* [Your objective]: Copy out the passage from the 2016–17 Indian Women's League final round article, from "Tournament statistics" to "Rising Students 3–0.".

* [Extract provided]:
********

2016-17 Indian Women's League final round

Tournament details
- Country: India
- Dates: 28 January – 14 February 2017
- Teams: 6

Final positions
- Champions: Eastern Sporting Union (1st title)
- Runners-up: Rising Students

Tournament statistics
- Matches played: 18
- Goals scored: 69 (3.83 per match)
- Top goal scorer(s): Yumnam Kamala Devi (12 goals)

= 2016–17 Indian Women's League final round =

The 2016–17 Indian Women's League final round was played between six teams to decide the champion of Indian Women's League inaugural season. It was held from 28 January to 14 February at the Ambedkar Stadium in New Delhi. The league proper followed a round-robin format with the top four teams advancing to the semifinals.

Eastern Sporting Union and Rising Students entered round by topping their groups in the preliminary round. Alakhpura and Jeppiaar Institute entered after finishing second in their respective groups. Pune City and Aizawl joined them as direct entry teams. Eastern Sporting Union won the final beating Rising Students 3–0.

********

* [Data below]:
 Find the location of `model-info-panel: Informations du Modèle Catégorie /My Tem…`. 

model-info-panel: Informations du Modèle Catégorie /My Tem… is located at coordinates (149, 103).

********

* [Answer for the task]:
Tournament statistics
- Matches played: 18
- Goals scored: 69 (3.83 per match)
- Top goal scorer(s): Yumnam Kamala Devi (12 goals)

= 2016–17 Indian Women's League final round =

The 2016–17 Indian Women's League final round was played between six teams to decide the champion of Indian Women's League inaugural season. It was held from 28 January to 14 February at the Ambedkar Stadium in New Delhi. The league proper followed a round-robin format with the top four teams advancing to the semifinals.

Eastern Sporting Union and Rising Students entered round by topping their groups in the preliminary round. Alakhpura and Jeppiaar Institute entered after finishing second in their respective groups. Pune City and Aizawl joined them as direct entry teams. Eastern Sporting Union won the final beating Rising Students 3–0.